Despite its popularity, I’ve seen almost no discussion of Claude Code SDK. It’s essentially a typescript or python wrapper to the agent harness that allows you to fully manage the handoff between agentic and procedural parts of an application.

Beyond --print mode

If you’ve discovered the --print flag, you’ve almost certainly scripted up some terrible nonsense to run it as a subprocess.

Stop that right now!

The SDK documentation is dense. It does not take the time to explain the basics of the turn loop or tool hooks. I suspect that most people who have attempted to use the SDK have done so in a one-shot sort of way, by giving a prompt and letting Claude cook until it yields.

Control handoff and tool use

Claude code is just a while loop.

until llm says stop:
   give llm some inputs
   do whatever it says (read file, run bash)

When you build an agent SKILL.md, you hand-wavishly describe how to use an API or function or script. Claude reads those instructions and then uses its existing tools (read/write/bash/grep) to do whatever the skill describes.

Claude is like the little dude inside the big dude’s head

– Will Smith

To Prevent War

When you build custom tools with the SDK, you must implement an MCP tool interface, run it synchronously in-process, and hand the output back for the next turn.

A Toy Example

The official docs provide this example. It’s a bit unsatisfying because it hides the details, so let’s reimplement without the automagical tool_runner.

from anthropic import Anthropic
import json

client = Anthropic()
max_turns = 10
SYSTEM_PROMPT = "System Prompt Here"
MESSAGES = [{"role": "user", "content": [{"type": "text", "text": "Tell me the weather in San Francisco." }]}]

# This is the MCP spec!
TOOLS = [{
    "name": "get_weather",
    "description": "Get the current weather in a given location",
    "input_schema": {
        "type": "object",
        "properties": {
            "location": {
                "type": "string",
                "description": "The city and state, e.g. San Francisco, CA"
            }
        },
        "required": ["location"]
    }
}]

def get_weather(location: str) -> str:
    return json.dumps(
        {
            "location": location,
            "temperature": "68°F",
            "condition": "Sunny",
        }
    )

for _ in range(max_turns):
    response = client.messages.create(
        model="claude-sonnet-4-5",
        max_tokens=4096,
        system=SYSTEM_PROMPT,
        tools=TOOLS,
        messages=MESSAGES,
    )

    if response.stop_reason == "tool_use":
        tool_results = []
        assistant_content = []

        for block in response.content:
            assistant_content.append(block)

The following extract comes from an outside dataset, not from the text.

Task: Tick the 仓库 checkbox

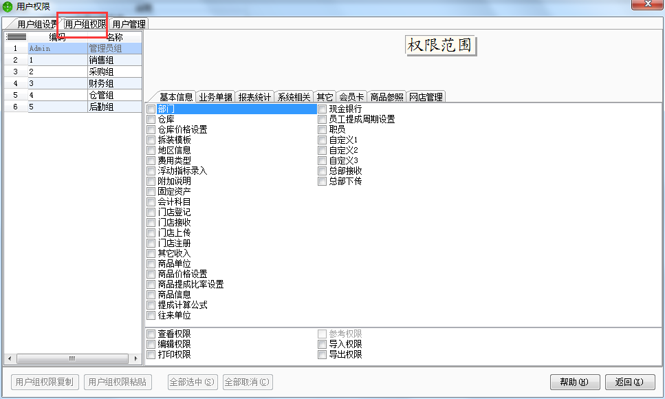Action: [x=151, y=119]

            # Do what claude says
            if block.type == "tool_use":

                if block.name == "get_weather":
                    result = get_weather(block.input.get("location"))
                    tool_results.append({
                        "type": "tool_result",
                        "tool_use_id": block.id,
                        "content": json.dumps(result),
                    })

        # Append the request and response to the session log:
        # Claude says "Please run this tool"
        messages.append({"role": "assistant", "content": assistant_content})
        # User says "Here you go"
        messages.append({"role": "user", "content": tool_results})

    elif response.stop_reason == "end_turn":
        print("Claude exited.")

You’d miss it in the beta.tool_runner wrapper, but tool use blocks append to an ever-growing messages array that gets fed back into the client every turn.

Thats exactly how claude code works, and its why the SDK token use grows exponentially by turn.

A working project

If you don’t mind the mess, here’s a real project for updating a Google Calendar based on the posts from an RSS stream.

When a post announces an upcoming event, the agent has 4 tools:

  • get_images
  • search_events_by_date
  • search_events_by_keyword
  • submit_decision

Takeaway

Using the same harness framework and a completely different set of tools, claude code can do tasks entirely unrelated to writing code.